[Listed entries]
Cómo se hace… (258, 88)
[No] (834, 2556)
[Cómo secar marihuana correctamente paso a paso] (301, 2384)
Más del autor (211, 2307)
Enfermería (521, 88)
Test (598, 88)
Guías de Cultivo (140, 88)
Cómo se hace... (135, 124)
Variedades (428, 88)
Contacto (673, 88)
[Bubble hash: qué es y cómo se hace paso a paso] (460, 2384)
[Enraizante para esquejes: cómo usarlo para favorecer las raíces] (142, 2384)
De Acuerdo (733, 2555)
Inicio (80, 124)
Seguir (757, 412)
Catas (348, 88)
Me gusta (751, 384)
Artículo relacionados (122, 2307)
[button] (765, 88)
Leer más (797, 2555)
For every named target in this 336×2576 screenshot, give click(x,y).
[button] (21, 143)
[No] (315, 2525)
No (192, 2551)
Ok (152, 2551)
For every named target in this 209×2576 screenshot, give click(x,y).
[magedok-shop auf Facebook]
[/Listed entries]
[Listed entries]
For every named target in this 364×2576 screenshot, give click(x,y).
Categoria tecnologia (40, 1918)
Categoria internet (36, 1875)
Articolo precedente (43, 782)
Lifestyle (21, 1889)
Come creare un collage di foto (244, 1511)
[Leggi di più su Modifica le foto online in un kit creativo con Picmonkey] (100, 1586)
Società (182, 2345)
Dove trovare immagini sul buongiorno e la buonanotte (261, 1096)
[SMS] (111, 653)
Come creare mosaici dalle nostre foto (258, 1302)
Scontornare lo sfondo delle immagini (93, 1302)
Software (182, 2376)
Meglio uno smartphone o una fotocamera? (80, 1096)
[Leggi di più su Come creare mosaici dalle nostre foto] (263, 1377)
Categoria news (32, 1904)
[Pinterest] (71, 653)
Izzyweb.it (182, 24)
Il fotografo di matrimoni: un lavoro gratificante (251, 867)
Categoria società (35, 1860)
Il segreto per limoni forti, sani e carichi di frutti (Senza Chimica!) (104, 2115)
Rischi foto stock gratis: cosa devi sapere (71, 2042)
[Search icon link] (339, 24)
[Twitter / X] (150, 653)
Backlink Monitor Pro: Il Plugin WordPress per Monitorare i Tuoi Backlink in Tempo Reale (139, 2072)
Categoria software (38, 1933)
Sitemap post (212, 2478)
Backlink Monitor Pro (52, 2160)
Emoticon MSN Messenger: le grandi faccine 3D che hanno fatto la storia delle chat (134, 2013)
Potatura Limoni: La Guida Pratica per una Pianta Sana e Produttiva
[/Listed entries]
» **What you are asked to do**
Would you print, exactly as written, every line above from the one holding "Backlink Monitor Pro (52, 2160)" through the one holding "Potatura Limoni: La", with both included and no other lines?

» **Solution for this task**
Backlink Monitor Pro (52, 2160)
Emoticon MSN Messenger: le grandi faccine 3D che hanno fatto la storia delle chat (134, 2013)
Potatura Limoni: La Guida Pratica per una Pianta Sana e Produttiva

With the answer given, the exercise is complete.